Aucun nom ne sera livré à la vindicte populaire, mais selon le secrétaire d’État en charge de la consommation, des services et des PME, ces sociétés ne sont pas d’illustres inconnues. Certaines d’entre elles sont même « bien connues des internautes« . Tout juste sait-on que quatre d’entre elles officient dans les domaines de la téléphonie, des enchères et des produits cosmétiques.

Les quatre dernières évoluent dans d’autres champs. Selon l’AFP, qui rapporte la nouvelle, il y a dans le lot un site sur les bonnes adresses de voyages, un site de location, un site de loisirs ainsi qu’un prestataire de service Internet spécialisé dans la réputation en ligne. C’est le résultat d’une enquête ayant porté sur 104 sites, 34 sociétés et plusieurs milliers d’avis, souligne le secrétaire d’État.

Que risque ces huit établissements ? Selon le Code de la consommation, les infractions liées à des pratiques commerciales trompeuses sont passibles de deux ans de prison et d’une amende pouvant atteindre 187 500 euros. Soulignons par ailleurs que la directive 2005/29/CE considère que « se présenter faussement comme un consommateur » est une pratique commerciale déloyale.
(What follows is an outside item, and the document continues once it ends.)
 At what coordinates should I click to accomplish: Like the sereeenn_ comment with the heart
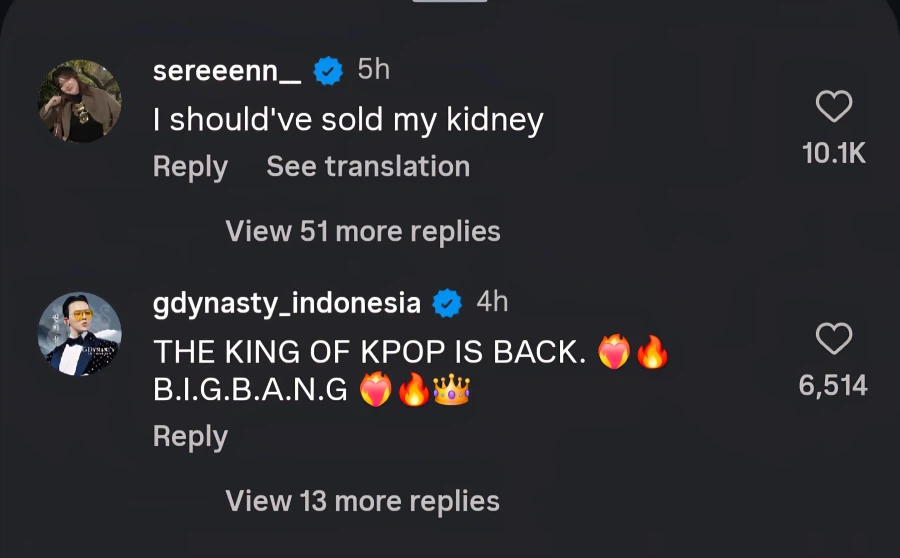[x=834, y=107]
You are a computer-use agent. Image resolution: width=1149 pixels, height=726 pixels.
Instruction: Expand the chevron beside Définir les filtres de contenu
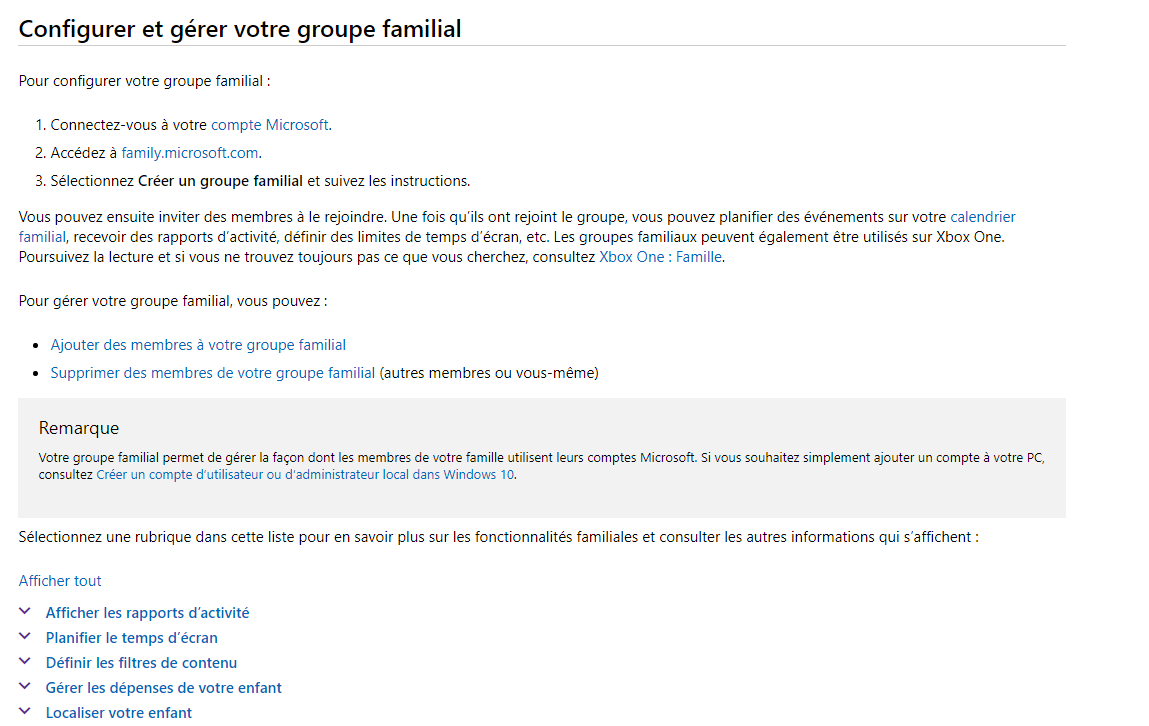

En parallèle des contrôles de la DGCCRF qui vont se poursuivre en 2012, rappelons que l’Association française de normalisation a indiqué cette semaine qu’elle comptait mettre en place une norme afin d’assurer la fiabilité de la collecte des commentaires des internautes. Cette norme ne sera pas obligatoire et devrait être disponible à la fin de l’année prochaine.